Another trap is optimizing the wrong stage. Quantizing a model whose forward pass is 12 ms when end-to-end p95 is 380 ms saves maybe 6 ms while leaving 360 ms of preprocessing, network, and feature fetch untouched. Profile first, optimize second — strong candidates pull up torch.profiler or NVIDIA Nsight and ask which stage dominates before proposing a lever.

A subtle pitfall is ignoring tail latency when you batch. Dynamic batching with a 20 ms wait window improves median latency through better GPU utilization, but the first request in a new batch window pays close to the full 20 ms of wait time. If your service has a strict p99 SLA, that 20 ms wait must be accounted for in the budget. Quote p50, p95, and p99 separately and admit batching trades p99 for throughput.

Confusing weight quantization with activation quantization also costs candidates. INT4 weight-only (GPTQ, AWQ) keeps activations in FP16 and almost always preserves accuracy. Full INT8 static quantization, where both weights and activations are quantized using a calibration set, is more aggressive and can introduce accuracy regressions on tasks with long-tailed distributions. Name which kind you mean.

Finally, forgetting cold start in serverless or autoscaled setups. The first request after a scale-up can take 5–30 seconds while the model loads onto the GPU and the engine warms up. The fix is keeping a minimum of warm replicas or using a long-running serving framework instead of per-request invocation.

If you want to drill ML systems questions like this every day, NAILDD has a growing library of Data Science interview problems where these trade-offs come up over and over.

FAQ

Should I quote specific latency numbers in the interview?

Yes, but always paired with context. "INT8 quantization gives 2–4× speedup with under 1% accuracy drop on ImageNet-style classification" is far stronger than "quantization makes it faster". Interviewers at Meta, Google, and Anthropic look for candidates who reason in numbers — order-of-magnitude is enough, you do not need to memorize exact benchmarks. If unsure, give a range and say "in my last project" or "from the TensorRT release notes".

When is CPU inference actually a good answer?

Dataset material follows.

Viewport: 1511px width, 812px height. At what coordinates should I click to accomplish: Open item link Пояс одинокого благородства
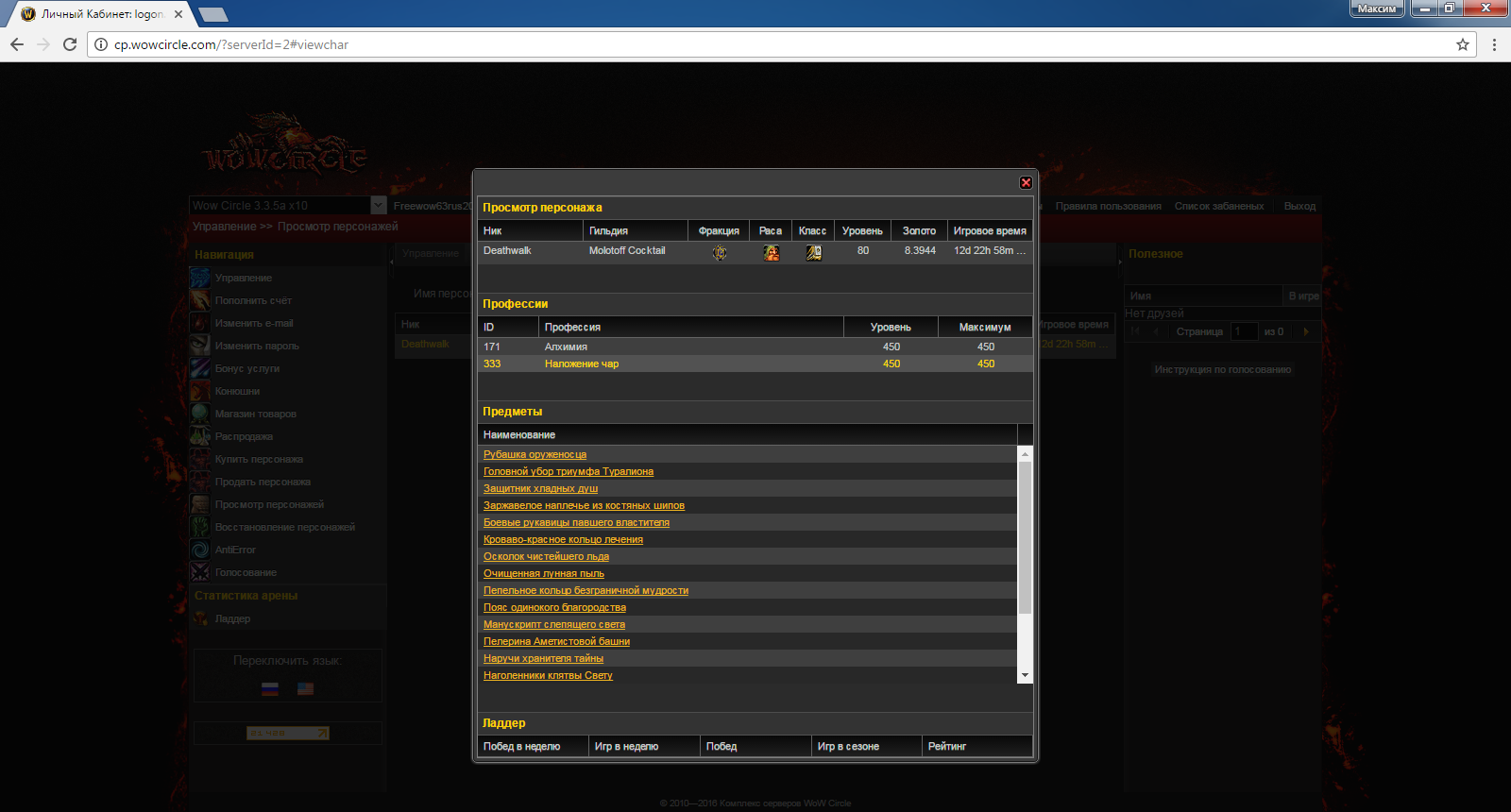(554, 607)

When your model is small (sub-100M parameters), traffic is low or spiky, and you care about cost or avoiding GPU cold-start penalties. Modern CPUs with AVX-512 and ONNX Runtime can serve BERT-base at 30–50 ms per request — fine for many internal tools. CPU is also right for edge deployment where no GPU exists. The wrong place to pick CPU is high-RPS production transformer serving.

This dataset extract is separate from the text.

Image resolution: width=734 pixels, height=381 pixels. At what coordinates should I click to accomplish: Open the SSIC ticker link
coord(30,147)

How do I decide between dynamic batching and continuous batching?

Dynamic batching is for fixed-shape models — image classification, text classification, embeddings — where every request takes roughly the same compute. Continuous batching is for variable-length autoregressive generation, primarily LLMs. For a ranker or image model: "dynamic batching with Triton". For Llama or Mistral: "continuous batching with vLLM or TGI". Mixing them up is a tell that you have read about LLM serving but not run it.

Does distillation always help over just using a smaller pre-trained model?

Not always. If a strong small model exists off the shelf — DistilBERT, TinyLlama, MobileNet — and your task is close to its pre-training distribution, just use it. Distillation pays off when your task has labelled data the small model has not seen and when the accuracy gap between teacher and off-the-shelf small model is large. A practical heuristic: try the off-the-shelf small model first, measure the gap, and only invest in distillation if the gap exceeds 3–5 percentage points on your target metric.

What is the single biggest mistake candidates make here?

Jumping to a technique before profiling. Strong candidates spend two or three minutes decomposing latency into stages and asking about the SLA, traffic pattern, model size, and deployment target. Only then do they propose a lever. Weak candidates lead with "I would quantize and batch" without establishing whether the bottleneck is in the forward pass. The signal is systems thinking, not memorized technique names.